Code for Canada helps bring government innovators and civic technologists together to make life better for Canadians. It runs a series of workshops and delivers fellowship programs to improve technology and design capabilities within government.

Community Foundations of Canada is developing a data hub to better collect, curate, and share data and information with its members and as part of its movement building. This work includes partnering with other community foundations around the world on topics of inequality and reconciliation and mobilizing a network of domestic partners that are participating in Canada’s rollout of the Sustainable Development Goals.

As these examples illustrate, Canada is a hotbed for social innovation. And that means that now is an excellent time for philanthropic organizations to further invest in a digital strategy for the purposes of more effective grantmaking and philanthropy that results in social change. The intersection of innovation, philanthropy, and the future of work (driven by big data, APIs, AI, and deep learning) presents as many philosophical questions as technical ones. These include:

  • Do we allow commercial-driven companies to dominate the development of AI products and services, or do we find ways to participate in cocreation?
  • Do we allow others to define data ownership, or do we help shape it?
  • How do we reduce commercial innovation blind spots and unintended consequences?
  • How do we attract and support a network of smart and passionate people to participate in social R&D?
  • How can Canada establish a credible social R&D practice that can lead globally?
  • With whom around the globe should Canadian social R&D practitioners be engaging?

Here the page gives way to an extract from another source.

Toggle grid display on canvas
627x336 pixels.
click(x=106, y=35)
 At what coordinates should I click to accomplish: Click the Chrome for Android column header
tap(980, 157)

Philanthropy is at a crossroads in Canada and around the world. As a sector, it can continue to operate as it does today, or it can invest in internal and external transformation that requires reinvention at the root.

 

At GrantBook, we’re planning to expand our own social R&D (experimentation with human-centered design and APIs) while engaging with other like-minded practitioners. We want to see our individual and collective action produce both insights and capabilities to keep Canada at the forefront of innovation, philanthropy, and the future of work. Our doors are open to others who share that goal.